Saoudiennes dans une boutique de lingerie (photo AFP)
La marque canadienne de lingerie La Vie en Rose, pariant sur le fait que les goûts des femmes arabes pour les sous-vêtements confortables et sexy ne diffèrent pas de ceux des Occidentales, connaît un succès impressionnant dans plusieurs pays musulmans, y compris en Arabie saoudite.
Sous leur
stricte abaya, les clientes de La Vie en Rose en Arabie Saoudite, au Koweït ou
aux Emirats Arabes Unis portent la même lingerie que les Canadiennes ou les
Françaises, froufrous sexy compris.
"La
seule différence notable concerne les chemises de nuit, plus longues pour le
monde arabe, au dessous du genou", indique le vice-président de la société
canadienne chargé des activités internationales, Luc Poirier.
Aujourd'hui,
10% environ du chiffre d'affaires de La Vie en Rose (de 150 millions de dollars
pour l'ensemble des ventes) est réalisé dans neuf pays musulmans: Arabie
Saoudite, Emirats, Liban, Koweït, Jordanie, Algérie, Egypte, Maroc et
Kazakhstan.
Et dans deux
ou trois ans il y aura autant de points de vente à l'international qu'au
Canada, prédit M. Poirier.
Aujourd'hui,
La Vie en Rose compte 55 points de vente franchisés à l'étranger, dont 29 en
Arabie saoudite, contre 150 boutiques au Canada.
Quand, il y
a six ans, trouvant les possibilités de croissance au Canada épuisées et celles
aux Etats-Unis médiocres, les patrons de la société ont regardé vers
l'étranger, une consultante leur a parlé de l'Arabie Saoudite et les a dirigés
vers le groupe Al Hokair, qui est devenu leur partenaire dans le royaume.
L'Arabie
saoudite semble un marché difficile pour la lingerie féminine: la tradition
religieuse interdit toute exposition de corps féminin au regard, la publicité
est impensable.

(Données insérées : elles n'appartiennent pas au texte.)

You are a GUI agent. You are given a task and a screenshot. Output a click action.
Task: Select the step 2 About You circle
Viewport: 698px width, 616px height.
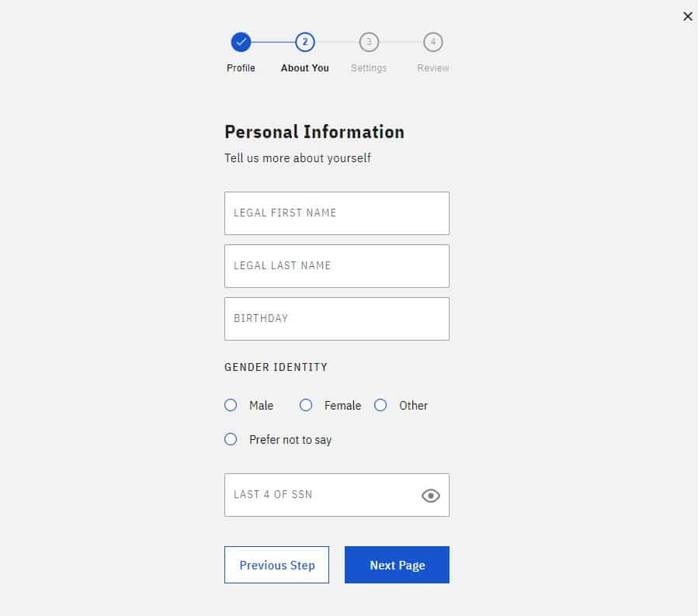pyautogui.click(x=305, y=42)
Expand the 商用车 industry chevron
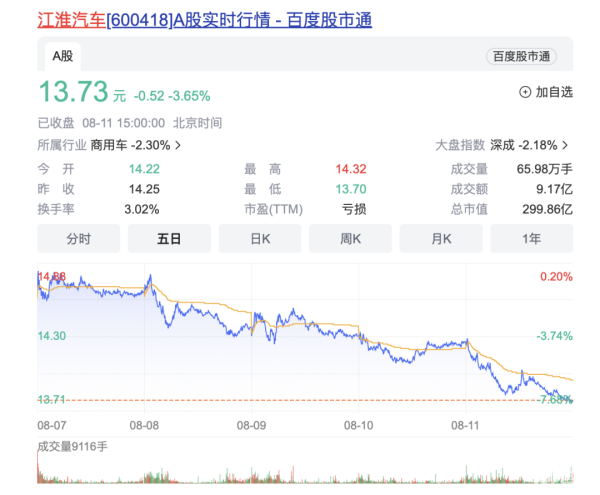Screen dimensions: 600x495 [178, 145]
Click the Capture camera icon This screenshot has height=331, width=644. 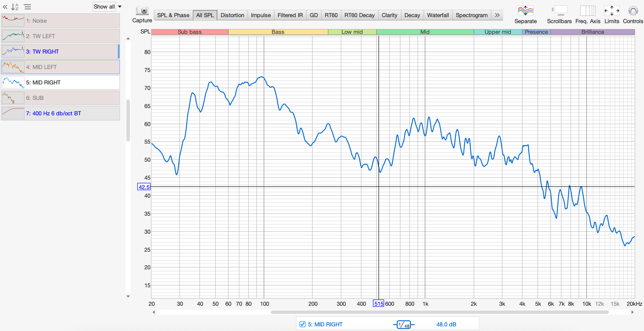[142, 11]
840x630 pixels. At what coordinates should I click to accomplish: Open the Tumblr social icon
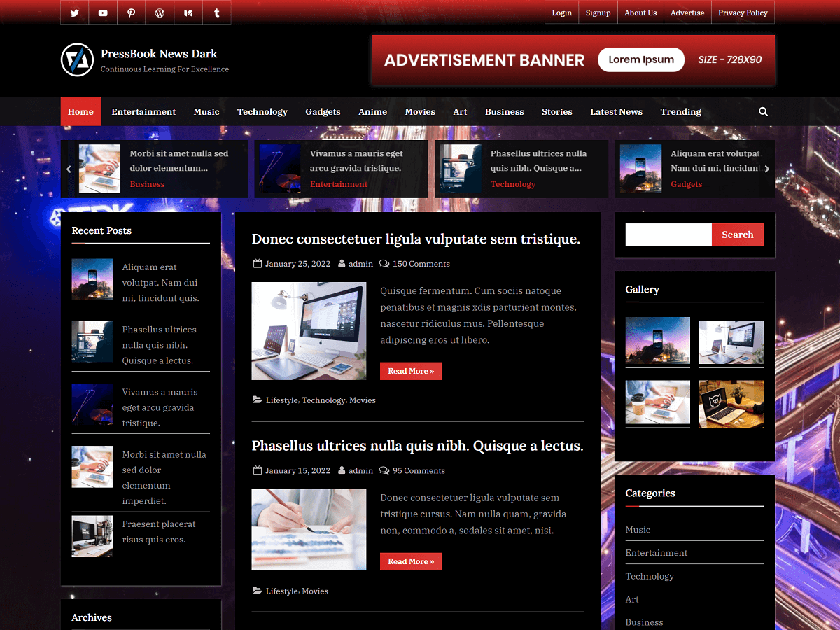point(216,12)
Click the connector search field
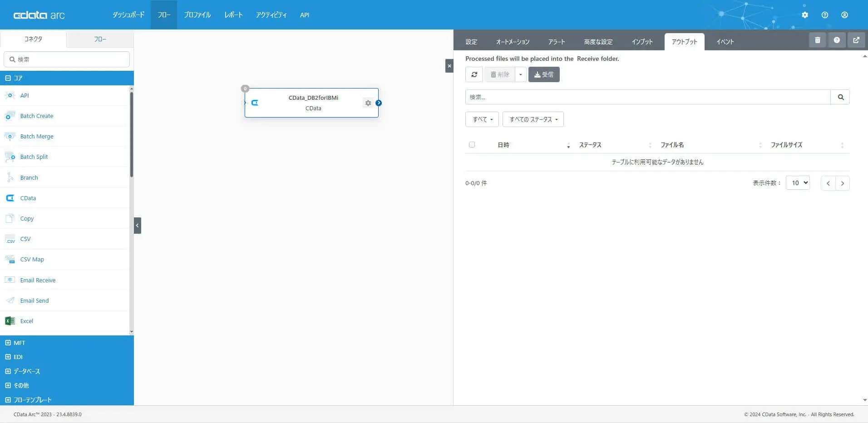 (67, 59)
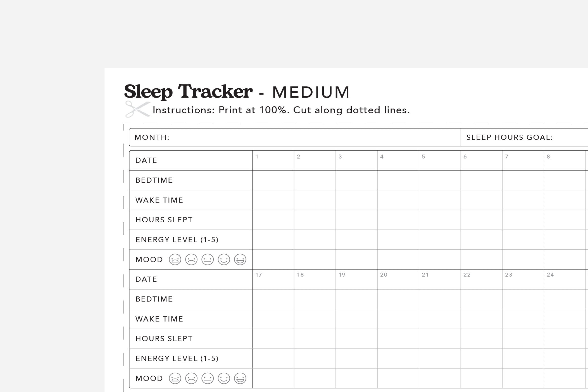Select the date cell numbered 22
The image size is (588, 392).
[481, 279]
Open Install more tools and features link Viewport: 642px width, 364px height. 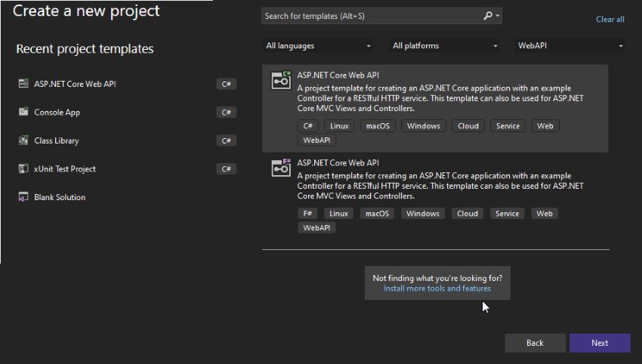click(437, 288)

Pis, dans les magasins, le personnel est exclusivement masculin
et il n'existe pas de cabines d'essayage.
Mais les
choses commencent à changer, se réjouit M. Poirier. Les Saoudiennes pourront
non seulement voter, mais aussi, depuis l'été dernier, leur accès au monde du
travail commence à s'améliorer ce qui devrait faciliter l'embauche de
vendeuses.
Et on voit
déjà d'autres signes encourageants: jusqu'à présent, on ne pouvait pas vendre
de maillots de bain. Or, à la saison prochaine, à la demande des partenaires locaux,
des maillots seront disponibles à titre d'essai dans certains magasins.
Malgré les
difficultés, les clientes saoudiennes sont "très au fait de la mode",
relève l'homme d'affaires. A La Vie en Rose les gammes changent à chaque
saison, soit deux fois par an.
Dessinés à
Montréal, fabriqués en Chine, en Inde, au Bangladesh ou au Vietnam, les
produits destinés à l'exportation ne passent pas par le Canada mais
atterrissent directement dans un centre de distribution dans la zone franche de
Jebel Ali, près de Dubaï.
L'expansion
continue: les prochains pays à voir La Vie en Rose pourraient être la Tunisie
et la Corée du Sud.
Pas
intimidée par la concurrence de géants tels que Victoria's Secret, Aubade ou
Triumph, la société canadienne ne rencontre qu'un obstacle de temps en temps,
lié à son nom: dans certains pays, tel le Mexique, la marque Vie en Rose est
réservée, en raison notamment de la chanson d'Edith Piaf et du film sur elle
portant le même titre, sorti en 2007. Des problèmes analogues ont surgi dans un
pays scandinave.
"Mais
nous avons des droits réservés dans 140 pays", relève Luc Poirier.